§ TASK:
Revise the lines below so that each "The image size is" becomes "The screenshot size is", with nothing else altered.

§ INPUT DATA:
########################################
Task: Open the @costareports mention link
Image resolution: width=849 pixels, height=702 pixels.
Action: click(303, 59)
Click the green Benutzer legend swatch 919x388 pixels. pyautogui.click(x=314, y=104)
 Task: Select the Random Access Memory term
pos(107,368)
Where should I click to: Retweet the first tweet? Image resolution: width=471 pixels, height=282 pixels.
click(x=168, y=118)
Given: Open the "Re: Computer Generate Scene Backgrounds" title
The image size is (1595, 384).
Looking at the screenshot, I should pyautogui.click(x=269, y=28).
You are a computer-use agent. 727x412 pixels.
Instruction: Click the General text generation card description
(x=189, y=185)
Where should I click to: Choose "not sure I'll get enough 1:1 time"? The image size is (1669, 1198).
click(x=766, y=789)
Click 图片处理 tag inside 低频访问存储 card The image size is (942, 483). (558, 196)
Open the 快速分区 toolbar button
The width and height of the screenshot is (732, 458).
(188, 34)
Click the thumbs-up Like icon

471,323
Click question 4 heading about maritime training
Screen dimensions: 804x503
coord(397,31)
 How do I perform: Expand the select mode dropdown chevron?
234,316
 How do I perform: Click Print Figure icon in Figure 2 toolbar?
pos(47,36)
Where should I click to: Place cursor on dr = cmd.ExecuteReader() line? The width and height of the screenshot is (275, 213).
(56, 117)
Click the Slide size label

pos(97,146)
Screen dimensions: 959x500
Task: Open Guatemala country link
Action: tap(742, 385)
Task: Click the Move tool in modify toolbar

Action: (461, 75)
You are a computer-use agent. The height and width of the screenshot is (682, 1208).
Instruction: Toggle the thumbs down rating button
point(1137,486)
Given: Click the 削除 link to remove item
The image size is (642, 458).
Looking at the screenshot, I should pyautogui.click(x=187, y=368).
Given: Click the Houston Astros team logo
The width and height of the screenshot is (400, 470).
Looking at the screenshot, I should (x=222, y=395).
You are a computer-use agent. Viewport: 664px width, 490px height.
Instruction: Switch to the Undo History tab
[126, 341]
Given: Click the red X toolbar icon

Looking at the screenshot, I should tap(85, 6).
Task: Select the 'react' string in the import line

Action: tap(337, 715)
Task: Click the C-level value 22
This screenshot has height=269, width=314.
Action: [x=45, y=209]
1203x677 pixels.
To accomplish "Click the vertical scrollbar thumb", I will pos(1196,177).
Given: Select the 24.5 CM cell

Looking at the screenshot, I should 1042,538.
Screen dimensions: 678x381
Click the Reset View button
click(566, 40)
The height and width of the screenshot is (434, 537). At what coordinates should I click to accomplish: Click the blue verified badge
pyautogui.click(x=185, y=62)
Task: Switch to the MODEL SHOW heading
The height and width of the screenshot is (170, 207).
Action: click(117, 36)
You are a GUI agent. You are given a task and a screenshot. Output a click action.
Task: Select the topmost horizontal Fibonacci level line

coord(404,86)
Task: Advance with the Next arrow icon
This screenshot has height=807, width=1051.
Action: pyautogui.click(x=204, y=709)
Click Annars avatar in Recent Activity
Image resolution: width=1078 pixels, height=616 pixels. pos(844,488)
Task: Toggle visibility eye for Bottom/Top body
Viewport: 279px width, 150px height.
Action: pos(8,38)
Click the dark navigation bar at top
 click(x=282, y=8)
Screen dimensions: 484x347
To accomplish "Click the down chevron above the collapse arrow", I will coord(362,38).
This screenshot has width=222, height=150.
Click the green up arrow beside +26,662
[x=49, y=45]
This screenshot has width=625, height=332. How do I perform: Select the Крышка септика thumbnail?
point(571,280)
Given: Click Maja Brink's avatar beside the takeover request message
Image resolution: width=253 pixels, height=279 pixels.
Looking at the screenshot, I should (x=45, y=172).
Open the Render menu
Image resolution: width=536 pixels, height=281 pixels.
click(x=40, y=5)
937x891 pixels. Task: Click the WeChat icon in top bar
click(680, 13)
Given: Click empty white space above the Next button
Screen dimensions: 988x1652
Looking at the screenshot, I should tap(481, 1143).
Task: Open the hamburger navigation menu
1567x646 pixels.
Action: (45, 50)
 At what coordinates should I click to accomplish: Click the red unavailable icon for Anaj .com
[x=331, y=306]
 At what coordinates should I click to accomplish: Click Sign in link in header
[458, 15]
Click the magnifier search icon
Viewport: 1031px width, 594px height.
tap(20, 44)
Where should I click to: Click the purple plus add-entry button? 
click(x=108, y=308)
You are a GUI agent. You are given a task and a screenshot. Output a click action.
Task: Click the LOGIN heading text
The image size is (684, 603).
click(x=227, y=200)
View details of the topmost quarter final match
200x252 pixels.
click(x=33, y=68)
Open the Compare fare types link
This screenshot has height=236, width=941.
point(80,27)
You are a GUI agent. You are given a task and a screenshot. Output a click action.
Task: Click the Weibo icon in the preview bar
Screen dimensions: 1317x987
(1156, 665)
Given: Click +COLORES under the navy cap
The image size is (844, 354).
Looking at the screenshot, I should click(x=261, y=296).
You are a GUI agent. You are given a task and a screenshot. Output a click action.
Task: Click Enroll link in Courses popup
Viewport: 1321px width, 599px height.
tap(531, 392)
########################################
§ ANSWER TO THE PROBLEM:
Task: Open the @costareports mention link
Image resolution: width=849 pixels, height=702 pixels.
Action: click(303, 59)
Click the green Benutzer legend swatch 919x388 pixels. pyautogui.click(x=314, y=104)
 Task: Select the Random Access Memory term
pos(107,368)
Where should I click to: Retweet the first tweet? Image resolution: width=471 pixels, height=282 pixels.
click(x=168, y=118)
Given: Open the "Re: Computer Generate Scene Backgrounds" title
The screenshot size is (1595, 384).
Looking at the screenshot, I should pyautogui.click(x=269, y=28).
You are a computer-use agent. 727x412 pixels.
Instruction: Click the General text generation card description
(x=189, y=185)
Where should I click to: Choose "not sure I'll get enough 1:1 time"? The screenshot size is (1669, 1198).
click(x=766, y=789)
Click 图片处理 tag inside 低频访问存储 card The screenshot size is (942, 483). (558, 196)
Open the 快速分区 toolbar button
The width and height of the screenshot is (732, 458).
(188, 34)
Click the thumbs-up Like icon

471,323
Click question 4 heading about maritime training
Screen dimensions: 804x503
coord(397,31)
 How do I perform: Expand the select mode dropdown chevron?
234,316
 How do I perform: Click Print Figure icon in Figure 2 toolbar?
pos(47,36)
Where should I click to: Place cursor on dr = cmd.ExecuteReader() line? The width and height of the screenshot is (275, 213).
(56, 117)
Click the Slide size label

pos(97,146)
Screen dimensions: 959x500
Task: Open Guatemala country link
Action: tap(742, 385)
Task: Click the Move tool in modify toolbar

Action: (461, 75)
You are a computer-use agent. The height and width of the screenshot is (682, 1208).
Instruction: Toggle the thumbs down rating button
point(1137,486)
Given: Click the 削除 link to remove item
The screenshot size is (642, 458).
Looking at the screenshot, I should pyautogui.click(x=187, y=368).
Given: Click the Houston Astros team logo
The width and height of the screenshot is (400, 470).
Looking at the screenshot, I should (x=222, y=395).
You are a computer-use agent. Viewport: 664px width, 490px height.
Instruction: Switch to the Undo History tab
[126, 341]
Given: Click the red X toolbar icon

Looking at the screenshot, I should tap(85, 6).
Task: Select the 'react' string in the import line

Action: tap(337, 715)
Task: Click the C-level value 22
This screenshot has height=269, width=314.
Action: [x=45, y=209]
1203x677 pixels.
To accomplish "Click the vertical scrollbar thumb", I will pos(1196,177).
Given: Select the 24.5 CM cell

Looking at the screenshot, I should 1042,538.
Screen dimensions: 678x381
Click the Reset View button
click(566, 40)
The height and width of the screenshot is (434, 537). At what coordinates should I click to accomplish: Click the blue verified badge
pyautogui.click(x=185, y=62)
Task: Switch to the MODEL SHOW heading
The height and width of the screenshot is (170, 207).
Action: click(117, 36)
You are a GUI agent. You are given a task and a screenshot. Output a click action.
Task: Select the topmost horizontal Fibonacci level line

coord(404,86)
Task: Advance with the Next arrow icon
This screenshot has height=807, width=1051.
Action: pyautogui.click(x=204, y=709)
Click Annars avatar in Recent Activity
Image resolution: width=1078 pixels, height=616 pixels. pos(844,488)
Task: Toggle visibility eye for Bottom/Top body
Viewport: 279px width, 150px height.
Action: pos(8,38)
Click the dark navigation bar at top
 click(x=282, y=8)
Screen dimensions: 484x347
To accomplish "Click the down chevron above the collapse arrow", I will coord(362,38).
This screenshot has width=222, height=150.
Click the green up arrow beside +26,662
[x=49, y=45]
This screenshot has width=625, height=332. How do I perform: Select the Крышка септика thumbnail?
point(571,280)
Given: Click Maja Brink's avatar beside the takeover request message
Image resolution: width=253 pixels, height=279 pixels.
Looking at the screenshot, I should (x=45, y=172).
Open the Render menu
Image resolution: width=536 pixels, height=281 pixels.
click(x=40, y=5)
937x891 pixels. Task: Click the WeChat icon in top bar
click(680, 13)
Given: Click empty white space above the Next button
Screen dimensions: 988x1652
Looking at the screenshot, I should tap(481, 1143).
Task: Open the hamburger navigation menu
1567x646 pixels.
Action: (45, 50)
 At what coordinates should I click to accomplish: Click the red unavailable icon for Anaj .com
[x=331, y=306]
 At what coordinates should I click to accomplish: Click Sign in link in header
[458, 15]
Click the magnifier search icon
Viewport: 1031px width, 594px height.
tap(20, 44)
Where should I click to: Click the purple plus add-entry button? 
click(x=108, y=308)
You are a GUI agent. You are given a task and a screenshot. Output a click action.
Task: Click the LOGIN heading text
The screenshot size is (684, 603).
click(x=227, y=200)
View details of the topmost quarter final match
200x252 pixels.
click(x=33, y=68)
Open the Compare fare types link
This screenshot has height=236, width=941.
point(80,27)
You are a GUI agent. You are given a task and a screenshot. Output a click action.
Task: Click the Weibo icon in the preview bar
Screen dimensions: 1317x987
(1156, 665)
Given: Click +COLORES under the navy cap
The screenshot size is (844, 354).
Looking at the screenshot, I should click(x=261, y=296).
You are a GUI agent. You are given a task and a screenshot. Output a click action.
Task: Click Enroll link in Courses popup
Viewport: 1321px width, 599px height.
tap(531, 392)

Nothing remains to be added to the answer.